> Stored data
++++++++++++++++++++
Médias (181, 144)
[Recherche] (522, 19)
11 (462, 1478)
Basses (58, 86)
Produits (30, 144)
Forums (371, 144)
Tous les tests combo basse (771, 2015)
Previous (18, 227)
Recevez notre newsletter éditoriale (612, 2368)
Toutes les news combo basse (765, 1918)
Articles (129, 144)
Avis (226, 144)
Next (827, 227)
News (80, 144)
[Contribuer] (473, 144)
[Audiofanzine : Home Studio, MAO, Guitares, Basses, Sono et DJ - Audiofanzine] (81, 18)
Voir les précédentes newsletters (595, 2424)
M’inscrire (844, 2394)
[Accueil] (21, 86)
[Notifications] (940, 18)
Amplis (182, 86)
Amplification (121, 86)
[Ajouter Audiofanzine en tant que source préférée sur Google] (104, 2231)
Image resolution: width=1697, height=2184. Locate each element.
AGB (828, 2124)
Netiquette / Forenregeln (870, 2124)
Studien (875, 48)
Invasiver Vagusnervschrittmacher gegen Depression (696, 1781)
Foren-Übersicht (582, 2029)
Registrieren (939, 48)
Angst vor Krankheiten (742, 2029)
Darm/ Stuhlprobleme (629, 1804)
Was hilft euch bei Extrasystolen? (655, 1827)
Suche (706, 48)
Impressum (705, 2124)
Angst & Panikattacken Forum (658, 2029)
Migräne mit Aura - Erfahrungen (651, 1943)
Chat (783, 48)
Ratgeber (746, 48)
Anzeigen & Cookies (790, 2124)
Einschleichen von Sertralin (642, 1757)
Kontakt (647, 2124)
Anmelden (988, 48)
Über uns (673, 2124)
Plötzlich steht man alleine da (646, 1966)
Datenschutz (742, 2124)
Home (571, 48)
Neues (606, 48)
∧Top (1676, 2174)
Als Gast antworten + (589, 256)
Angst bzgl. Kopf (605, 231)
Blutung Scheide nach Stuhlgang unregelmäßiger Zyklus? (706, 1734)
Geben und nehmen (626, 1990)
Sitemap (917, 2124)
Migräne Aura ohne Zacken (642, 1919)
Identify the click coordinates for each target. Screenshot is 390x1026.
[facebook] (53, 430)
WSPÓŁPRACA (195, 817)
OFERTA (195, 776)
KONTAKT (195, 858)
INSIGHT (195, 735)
++++++++++++++++++++
> What is needed
The answer must consist of every line from the records above that holds "Aura".

> Result for this task
Migräne mit Aura - Erfahrungen (651, 1943)
Migräne Aura ohne Zacken (642, 1919)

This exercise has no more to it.